Man kann es schaffen, auch wenn es schwer ist.
Jacqueline Marotta, Sofias Mutter

In der Schule hat Sofia auch schon Freunde gefunden. Ihr Lieblingsfach ist Deutsch und sie liest sehr gern. „Mein Lieblingsbuch ist das mit Anna und Elsa“, sagt Sofia. „Elsa ist total toll! Sie hat Zauberkräfte und kann schöne Sachen herbeizaubern.“ Sofia hätte am liebsten auch einen lebendigen Schneemann wie Olaf.

„Ich bin froh, dass wir es geschafft haben und Sofia ein ziemlich normales Leben führen kann“, sagt ihre Mutter. Das Immunsystem werde sich mit den Jahren auch vollständig entwickeln. „Aber es war auch ein harter Weg und das vergessen wir nicht.
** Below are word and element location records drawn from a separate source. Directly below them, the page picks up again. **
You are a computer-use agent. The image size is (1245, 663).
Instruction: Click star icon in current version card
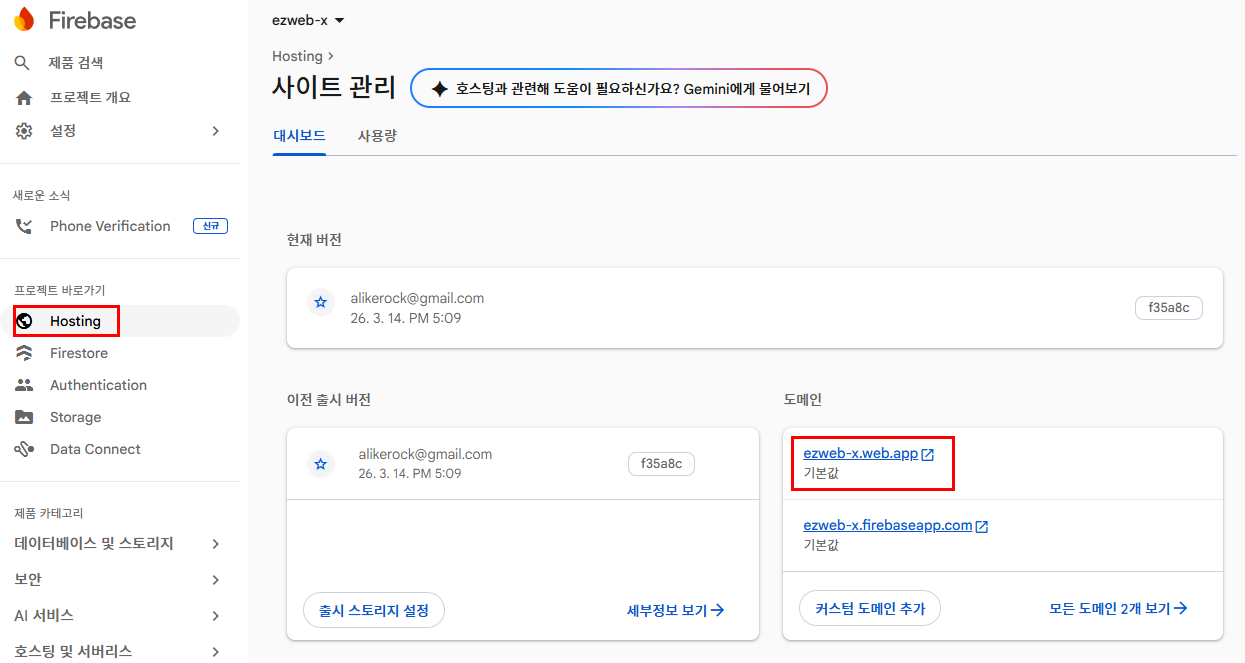click(x=320, y=302)
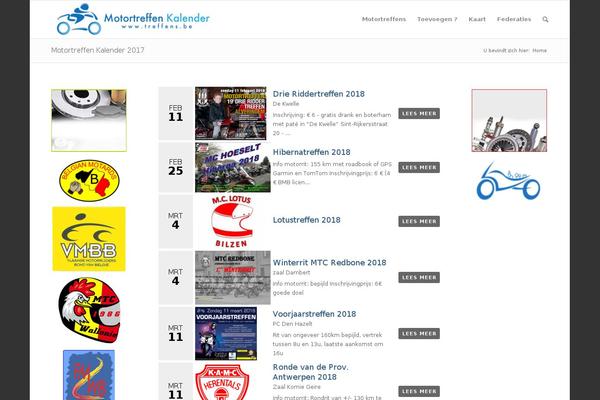Follow the Home breadcrumb link

540,51
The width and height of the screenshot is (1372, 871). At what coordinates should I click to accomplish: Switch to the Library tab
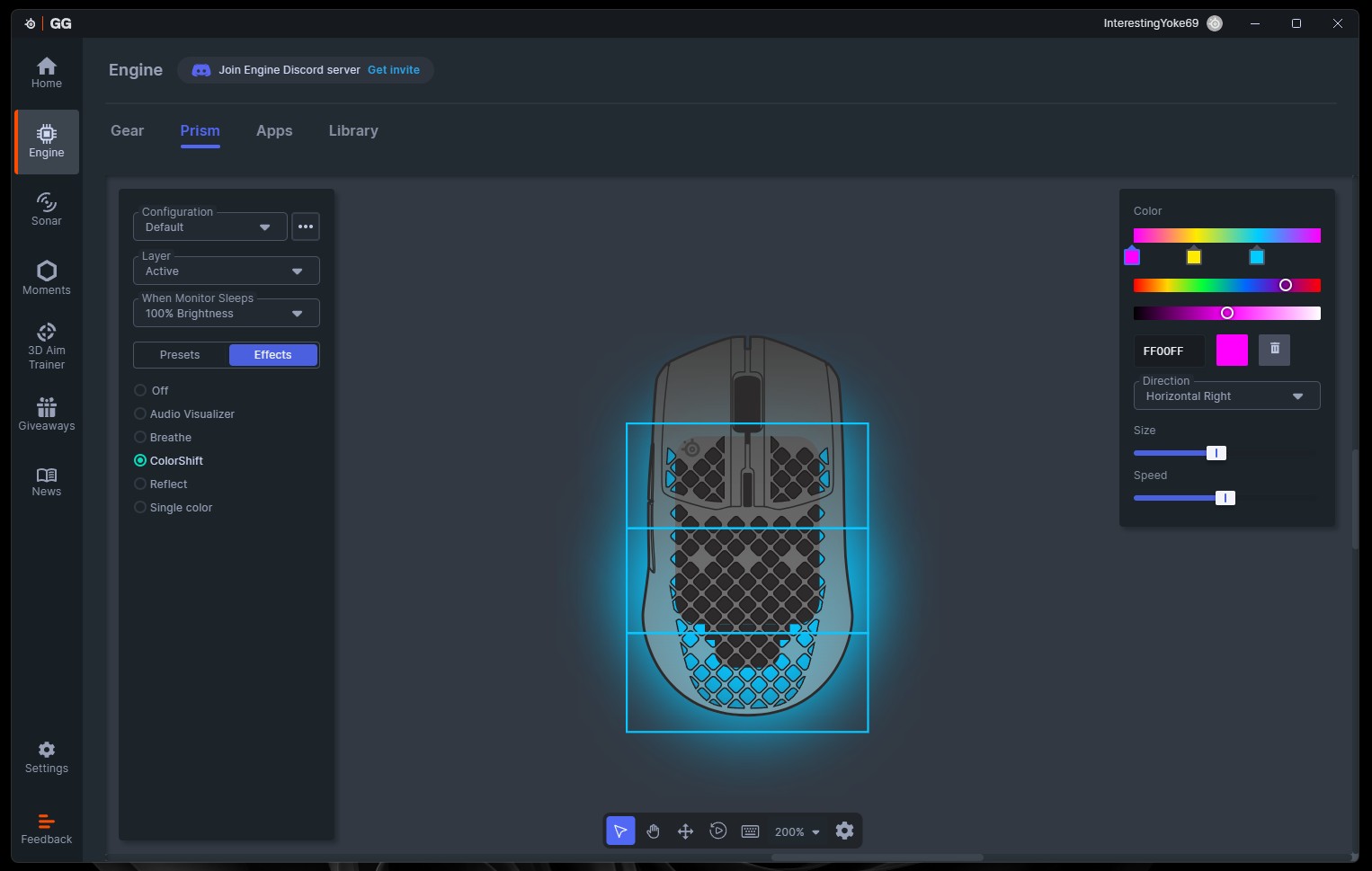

Ich kann nur jedem sagen, der so etwas auch durchmachen muss: Niemals aufgeben. Immer stark sein und darüber sprechen. Man kann es schaffen, auch wenn es schwer ist.“


Die Arbeit der DKMS

Die DKMS wurde 1991 gegründet und ist eine internationale gemeinnützige Organisation, die so vielen Blutkrebs-Erkrankten wie möglich eine Chance geben will zu überleben. Mehr als 11,5 Millionen Menschen sind dort als potenzielle Stammzellenspender registriert. Die DKMS sammelt Spenden, veranstaltet öffentliche Registrierungsaktionen, ermöglicht Stammzellentherapien und übernimmt auch die Vermittlungen von Stammzellenspenden. Weltweit hat die DKMS 2022 nach eigenen Angaben rund 7.700 Stammzellspenden vermittelt, 918 Stammzellspenden gingen an Unter-15-Jährige weltweit, 157 an Kinder in Deutschland.